What is expected »
Rewrite the listing below with every "Open" switched to "Expand" and all other wording unchanged. Leave the pictures out of your version.

---

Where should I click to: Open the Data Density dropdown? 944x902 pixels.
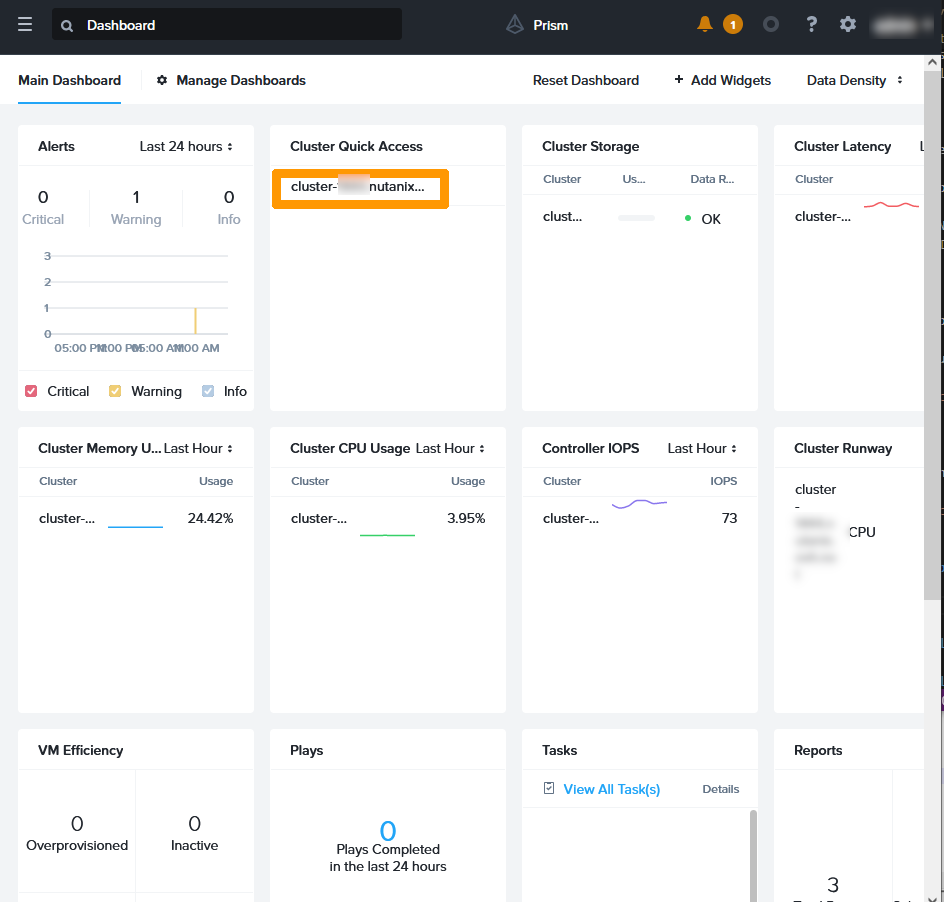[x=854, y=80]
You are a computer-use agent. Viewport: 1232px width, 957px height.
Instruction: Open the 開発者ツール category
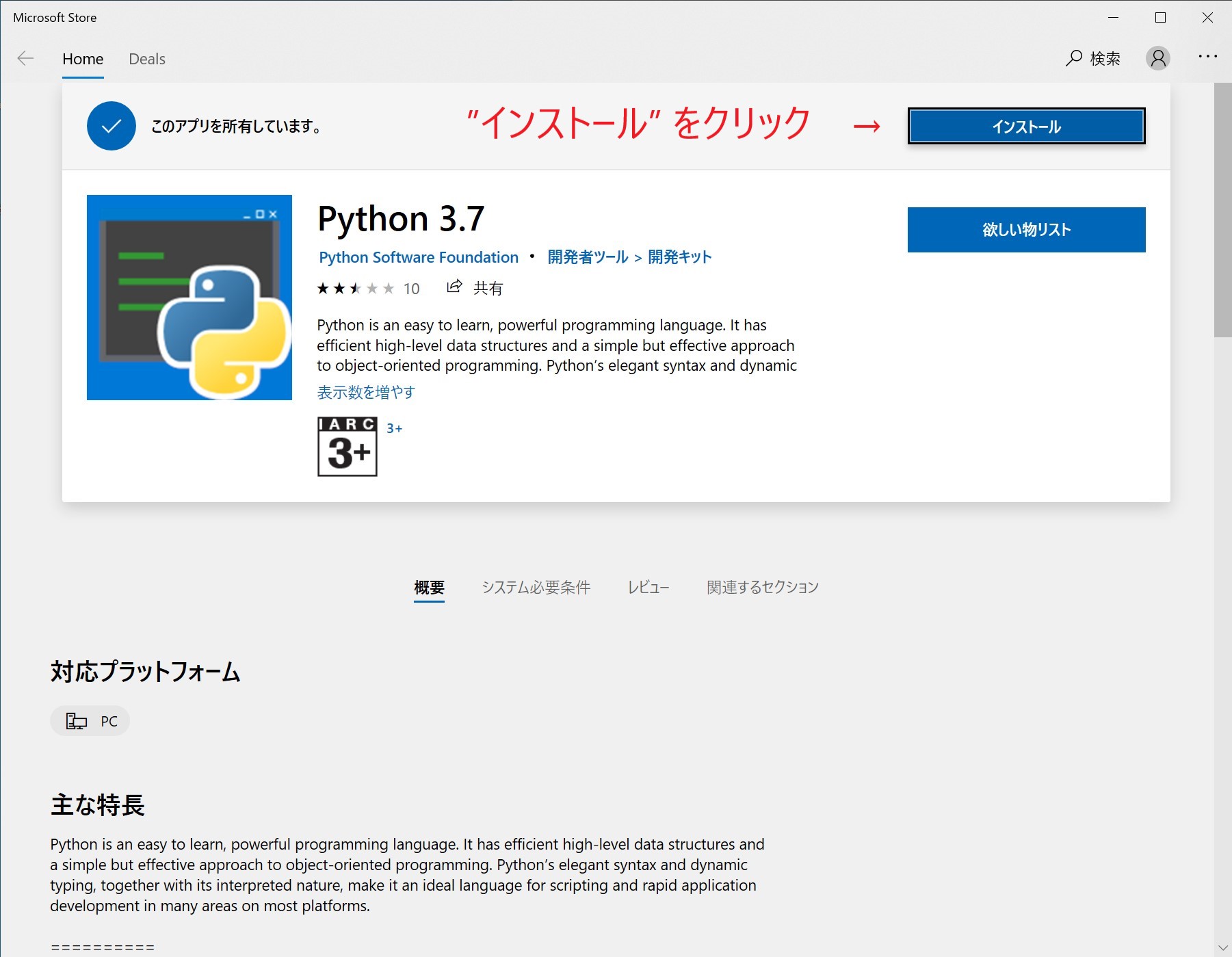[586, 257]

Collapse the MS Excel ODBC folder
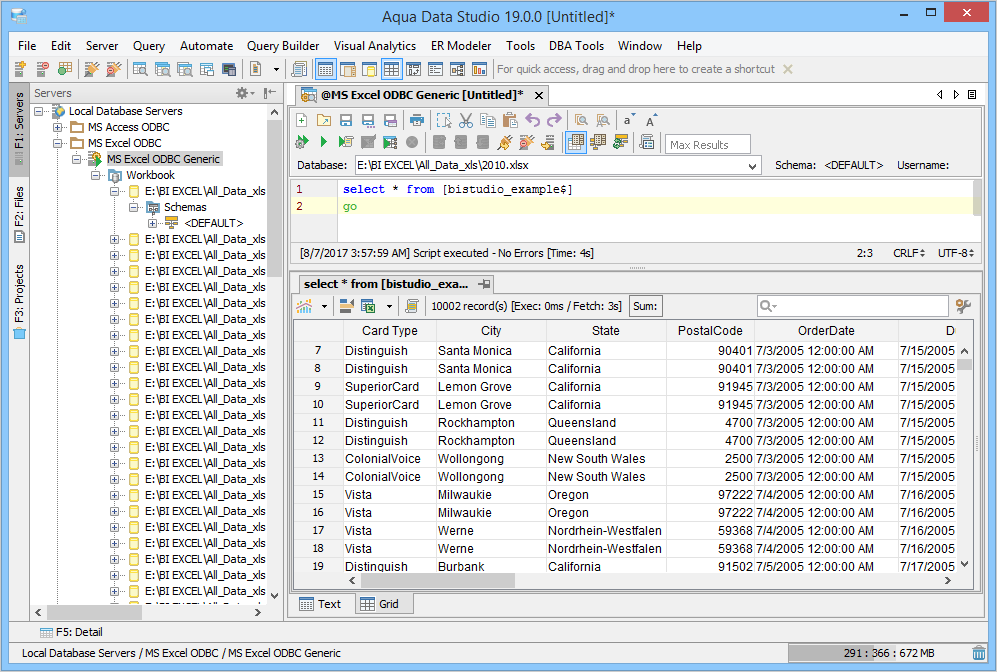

---

Complete output »
Where should I click to: Expand the Data Density dropdown? 944x902 pixels.
[x=854, y=80]
You are a computer-use agent. Viewport: 1232px width, 957px height.
Instruction: Expand the 開発者ツール category
[586, 257]

Collapse the MS Excel ODBC folder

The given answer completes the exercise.